Concordo (com ressalvas) com a máxima que envolve futebol e ilustradores... nós tb temos nossos destaques no campo das linhas bem traçadas. É bem verdade que Muñoz, Breccia (s),Nine são verdadeiros Pelés das Artes Gráficas mas não devemos nos esquecer que temos grandes Breccias pro aqui tb...
Corajoso tu, héin... esculachando alguns dos grandes nomes das arte plásticas nacionais... não tenho parãmetros pra concordar contigo ou não. Mas é louvável tua disposição!
Grande abraço, Alarca.
Fala Damião, beleza?
Agora o nome "Nine" também pode ser escrito com um (s) depois (como você fez com o Breccia). Vi uns trabalhos de um Lucas Nine numa revista em quadrinhos chamada Fierro e depois encontrei-o também num catálogo mudérnésimo sobre ilustradores argentinos contemporâneos.
Aliás, ao folhear este catálogo cheguei à triste conclusão de que continuamos atrás de nossos vizinhos no assunto desenho. Em geral a grande maioria de nós ilustradores brasileiros ainda é muito conservadora (graficamente falando, claro). Eu incluso.
Esqueci de dizer que tive a alegria de encontrar na minha palestra na UFRGS o Fraga, ilustrador fera lá de Porto Alegre. Gente fina, trouxe um sketchbook cheio de belezuras.
Finalmente alguém teve a coragem de atacar estas vacas sagradas da arte brasileira.
Já faz muito tempo que o rei desfila nu e todo mundo aplaude!
Agora até cachorros esquálidos, doentes e famintos se qualificam como obra de arte.
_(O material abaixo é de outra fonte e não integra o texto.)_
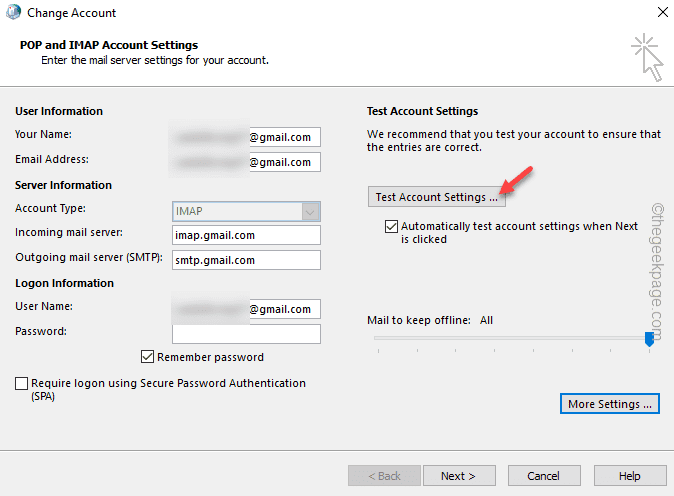
Task: Click the Change Account globe icon
Action: [x=13, y=12]
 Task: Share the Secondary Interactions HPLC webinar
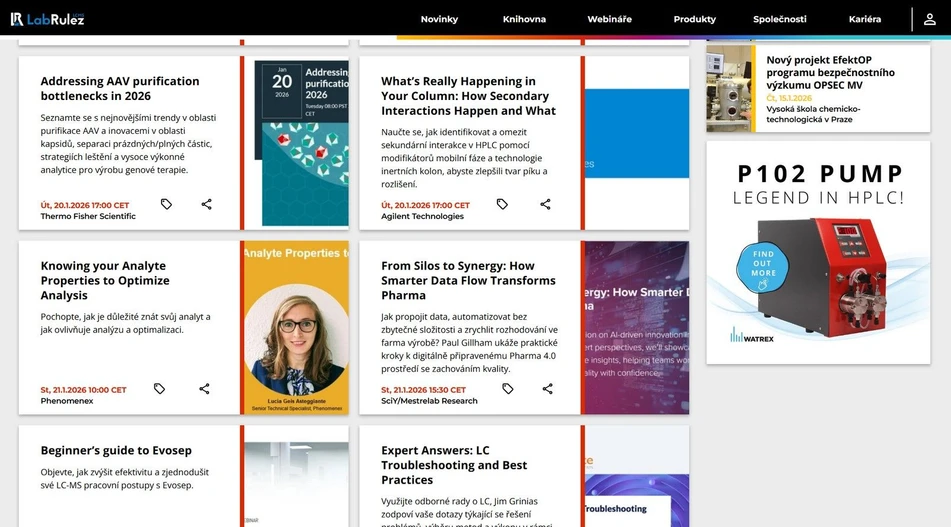point(545,204)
Depois do impressionismo criou-se um grande cagaço generalizado em rechaçar o novo (salvam-se os escritos de Ferreira Gullar e Affonso Romano de Sant'anna). Galerias de arte são lavanderias de dinheiro, oh yes.
Salve, Mestre!
Na tua descrição sobre Buenos Aires faltou uma coisa que, a mim, saltou-me aos olhos, quando lá estive: notei que a "grandecíssima maioria" das pessoas não usa óculos de grau, naquela cidade. Nem mesmo os mais idosos. É de impressionar! Aliás, para encontrar ali uma loja de óculos de grau você tem que procurar e enxergar muito bem, de tão difícil que é... Você não notou isso? Ou será que las cosas cambiaran?
Bjs e "bienvenido de vuelta"!!! :-)
Helena
Que fique claro: eu até curto os parangolés do Oiticica e respeito o fato dele ter sido um dos precursores dessa onda de instalação com os seus "penetráveis" e que tais. Mas as pinturinhas que eu vi lá no Malba não estavam muito longe dos trabalhinhos de alunos de primeiro período de faculdade de artes. Aproveito para dizer que topo lavar dinheiro dos outros com as tosqueiras que tenho guardadas dessa época.